If we get close enough to a vehicle, we may take a longer look into the windows and if the traveller looks back, it may be defensive, nonchalant and sometimes even friendly. Now I doubt we can get a correct or clear idea of this person from just one tiny glance. However, this person (or I; why not?), may come even closer and give me a better view. And then I could roll down my window and say hi sincerely. And there is a chance this person in his or her seemingly guarded vehicle may do the same. Then my soul would have met another.

But many in the realm of logic might say this is not practical. While we have our vehicles, we (or society says we) have so much else to accomplish, do and think about, such as making sure we do not hold up traffic, embarrass ourselves, avoid rejection and most of all waste precious time and effort. "Just focus on your own damn journey and take care of JUST yourself."

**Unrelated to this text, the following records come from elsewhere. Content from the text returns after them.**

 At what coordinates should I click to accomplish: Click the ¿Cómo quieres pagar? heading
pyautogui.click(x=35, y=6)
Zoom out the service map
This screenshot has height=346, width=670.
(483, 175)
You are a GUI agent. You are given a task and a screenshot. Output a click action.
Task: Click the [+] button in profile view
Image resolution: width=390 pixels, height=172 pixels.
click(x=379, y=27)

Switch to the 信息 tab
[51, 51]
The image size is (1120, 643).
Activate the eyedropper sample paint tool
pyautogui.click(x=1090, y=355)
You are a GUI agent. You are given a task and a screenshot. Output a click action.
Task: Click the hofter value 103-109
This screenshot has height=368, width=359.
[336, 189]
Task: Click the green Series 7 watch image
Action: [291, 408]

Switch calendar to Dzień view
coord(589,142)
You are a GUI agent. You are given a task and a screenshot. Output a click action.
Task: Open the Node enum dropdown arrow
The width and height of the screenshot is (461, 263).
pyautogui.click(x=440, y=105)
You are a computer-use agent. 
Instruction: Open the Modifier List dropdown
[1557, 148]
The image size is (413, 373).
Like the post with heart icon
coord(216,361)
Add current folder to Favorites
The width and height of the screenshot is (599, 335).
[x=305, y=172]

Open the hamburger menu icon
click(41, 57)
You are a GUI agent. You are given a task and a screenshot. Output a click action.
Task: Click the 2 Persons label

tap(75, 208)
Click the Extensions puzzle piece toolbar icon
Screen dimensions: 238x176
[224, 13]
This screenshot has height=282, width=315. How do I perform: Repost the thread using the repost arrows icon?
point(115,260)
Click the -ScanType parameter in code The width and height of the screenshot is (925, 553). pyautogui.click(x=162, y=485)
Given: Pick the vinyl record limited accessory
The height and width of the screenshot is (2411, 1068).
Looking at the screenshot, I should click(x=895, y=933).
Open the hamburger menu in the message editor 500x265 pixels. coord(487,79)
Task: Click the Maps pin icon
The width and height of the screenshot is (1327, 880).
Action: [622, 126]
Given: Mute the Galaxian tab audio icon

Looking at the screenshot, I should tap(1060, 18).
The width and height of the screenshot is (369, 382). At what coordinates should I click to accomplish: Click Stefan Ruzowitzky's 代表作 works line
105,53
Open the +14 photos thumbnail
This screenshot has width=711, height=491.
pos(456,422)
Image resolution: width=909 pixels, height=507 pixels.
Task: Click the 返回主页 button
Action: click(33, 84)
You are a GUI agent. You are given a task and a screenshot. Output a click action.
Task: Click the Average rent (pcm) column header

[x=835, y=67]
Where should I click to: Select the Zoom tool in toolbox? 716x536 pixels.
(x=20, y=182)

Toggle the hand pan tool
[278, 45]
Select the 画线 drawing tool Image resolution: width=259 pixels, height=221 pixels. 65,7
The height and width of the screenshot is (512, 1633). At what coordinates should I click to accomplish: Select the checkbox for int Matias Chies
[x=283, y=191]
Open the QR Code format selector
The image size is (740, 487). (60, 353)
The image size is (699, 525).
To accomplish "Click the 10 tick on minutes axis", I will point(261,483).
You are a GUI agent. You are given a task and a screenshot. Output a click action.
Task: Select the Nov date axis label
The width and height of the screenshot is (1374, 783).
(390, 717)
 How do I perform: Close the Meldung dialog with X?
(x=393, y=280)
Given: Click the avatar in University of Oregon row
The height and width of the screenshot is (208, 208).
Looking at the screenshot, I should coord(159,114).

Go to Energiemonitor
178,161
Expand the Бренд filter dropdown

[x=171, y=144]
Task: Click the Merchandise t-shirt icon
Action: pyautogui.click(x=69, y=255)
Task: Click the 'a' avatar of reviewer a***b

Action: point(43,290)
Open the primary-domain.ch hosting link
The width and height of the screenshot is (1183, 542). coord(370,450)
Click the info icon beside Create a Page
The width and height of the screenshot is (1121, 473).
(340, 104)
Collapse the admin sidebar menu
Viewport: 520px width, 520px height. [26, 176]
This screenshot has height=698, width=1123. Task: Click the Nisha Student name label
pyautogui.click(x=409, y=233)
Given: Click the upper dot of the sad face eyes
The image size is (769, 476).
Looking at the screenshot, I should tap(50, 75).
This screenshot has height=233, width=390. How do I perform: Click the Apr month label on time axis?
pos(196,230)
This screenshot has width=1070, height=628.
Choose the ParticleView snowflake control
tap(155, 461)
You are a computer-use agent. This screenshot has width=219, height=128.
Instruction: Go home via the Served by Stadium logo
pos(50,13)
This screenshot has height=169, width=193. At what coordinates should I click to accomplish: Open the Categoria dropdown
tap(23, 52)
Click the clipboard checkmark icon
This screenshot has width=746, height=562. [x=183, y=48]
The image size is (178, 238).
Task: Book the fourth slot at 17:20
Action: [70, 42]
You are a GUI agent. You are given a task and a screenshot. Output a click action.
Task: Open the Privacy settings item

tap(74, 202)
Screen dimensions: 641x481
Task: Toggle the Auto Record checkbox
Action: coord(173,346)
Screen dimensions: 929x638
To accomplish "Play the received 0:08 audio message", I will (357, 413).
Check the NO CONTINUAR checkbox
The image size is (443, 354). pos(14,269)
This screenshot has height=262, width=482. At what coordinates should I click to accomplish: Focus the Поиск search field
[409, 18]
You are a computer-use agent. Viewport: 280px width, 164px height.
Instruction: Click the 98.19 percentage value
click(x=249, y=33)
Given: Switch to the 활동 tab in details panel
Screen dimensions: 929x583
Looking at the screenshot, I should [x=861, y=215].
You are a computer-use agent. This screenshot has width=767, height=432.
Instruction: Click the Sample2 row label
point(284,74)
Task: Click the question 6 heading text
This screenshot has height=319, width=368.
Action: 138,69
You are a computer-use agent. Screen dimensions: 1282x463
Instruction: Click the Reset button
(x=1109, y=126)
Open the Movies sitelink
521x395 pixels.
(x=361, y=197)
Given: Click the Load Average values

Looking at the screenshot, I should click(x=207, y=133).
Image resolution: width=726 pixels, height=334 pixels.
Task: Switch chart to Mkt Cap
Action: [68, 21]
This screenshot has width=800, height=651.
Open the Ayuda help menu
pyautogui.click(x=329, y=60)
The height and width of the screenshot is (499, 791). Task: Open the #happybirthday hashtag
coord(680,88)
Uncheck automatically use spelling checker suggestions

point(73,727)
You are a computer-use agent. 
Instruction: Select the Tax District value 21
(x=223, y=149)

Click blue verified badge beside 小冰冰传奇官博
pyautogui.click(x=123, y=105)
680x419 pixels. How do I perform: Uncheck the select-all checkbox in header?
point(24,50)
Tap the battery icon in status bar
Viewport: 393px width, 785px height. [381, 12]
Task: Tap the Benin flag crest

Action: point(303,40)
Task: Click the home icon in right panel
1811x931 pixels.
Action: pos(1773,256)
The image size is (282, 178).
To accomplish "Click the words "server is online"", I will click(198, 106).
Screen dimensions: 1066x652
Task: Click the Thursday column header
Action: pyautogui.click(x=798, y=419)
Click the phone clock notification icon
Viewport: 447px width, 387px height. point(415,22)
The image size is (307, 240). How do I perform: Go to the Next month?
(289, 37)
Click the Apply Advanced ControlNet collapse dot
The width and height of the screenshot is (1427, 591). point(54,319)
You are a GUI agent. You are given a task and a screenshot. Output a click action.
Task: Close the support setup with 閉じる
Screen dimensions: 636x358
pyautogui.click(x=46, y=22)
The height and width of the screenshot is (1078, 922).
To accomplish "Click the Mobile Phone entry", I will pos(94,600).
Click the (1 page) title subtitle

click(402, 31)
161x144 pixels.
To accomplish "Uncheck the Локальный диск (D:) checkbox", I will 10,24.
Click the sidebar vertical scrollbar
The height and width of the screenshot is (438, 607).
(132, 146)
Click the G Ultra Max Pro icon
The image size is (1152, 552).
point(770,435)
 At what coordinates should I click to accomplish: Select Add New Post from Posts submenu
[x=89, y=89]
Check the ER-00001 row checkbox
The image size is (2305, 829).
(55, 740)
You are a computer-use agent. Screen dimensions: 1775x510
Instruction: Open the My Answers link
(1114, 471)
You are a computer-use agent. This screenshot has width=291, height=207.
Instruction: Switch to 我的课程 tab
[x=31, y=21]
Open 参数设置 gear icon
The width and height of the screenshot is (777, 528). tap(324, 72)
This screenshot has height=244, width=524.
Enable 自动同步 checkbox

Of course there is nothing wrong with that. I always teach my kids: "In my class there is no right, no wrong. Only possibilities." So I am not going to tell anyone to change the way he or she sees other drivers, vehicles, traffic, life or souls. I just wouldn't want to be told that if I were to travel with someone, I need to change the way I think because it is wrong or foolish. Then why not have someone else travel in my vehicle since my very soul is not desirable? Or travel with someone else. I am flexible and happy to follow but sometimes it would be nice if one could wait for me if I go a little slower, instead of reprimading or imposing deadlines on me.

And so I imagine we all have our roads in life, to take, to choose and to leave. But all to learn from. Sometimes when we find ourselves close to other travellers, and we disagree, we may end up going in circles. And the circle can be so small or so big that one loses all bearings and you can no longer see the road ahead, so much so you may not even realise this. Only when you take time, or a map, to discover, realise or learn this, will you be able to make the choice to leave that circle, alone or otherwise. Eventually, when you do, you can see the next part of your journey in life.

If I travel with someone, I would love and accept this fellow traveller unconditionally, appreciating and embracing all our differences. That hasn't, and will never, change. Yet recently, I tried to be perfect in someone else's eyes when I felt I was fed reason to believe I cannot be loved or accepted the way I was. I tried so hard that I was unaware that I had grown afraid and ashamed to be the real me when we travelled together. I submissively kept up with this other person's pace, ignoring my own. And then I finally saw what I have become. When I realised how my faulty behaviour was bad for both of us, I tried to state my claim of my vehicle and journey and yes, myself. Yet it is a struggle for I did not want to lose the other traveller.

But I know that if I honestly love and care for someone, I have to let him or her go without bitterness if there is no way I can bring this person the happiness he or she wants, needs and deserves. To keep this person in the circle would only be selfish. When my dear father passed, I knew he was in a safe place without the pain of illness. To keep him alive would be selfish. Without certainty, there is hurt and grief in such a loss. But I always recover, for love is stronger than any sadness and pain. Love doesn't die or evaporate, but enters different states or phases. That, I think, is why love can last and grow stronger and deeper.

How does one measure or calculate life, accomplishment, love and happiness? By what you get or what you give? I find that if I am always calculating then I am never free to truly give since I will always want something back. So I will give and give, as I always have, and I wouldn't take if nothing is given to me. And that is perfectly fine and makes my soul, me as a traveller, completely happy. Because in my analogy, nothing is taken (or kept) when the traveller leaves the car at the very end. No maps, no gifts, no money, no possessions, no car seats no matter how new or comfortable they still might be. I would walk out of the car with nothing, except for the memories of my experiences, and I imagine the fondest and strongest ones will be of lessons and love GIVEN, by me and to me.

Well, just my imagination. Running away with me.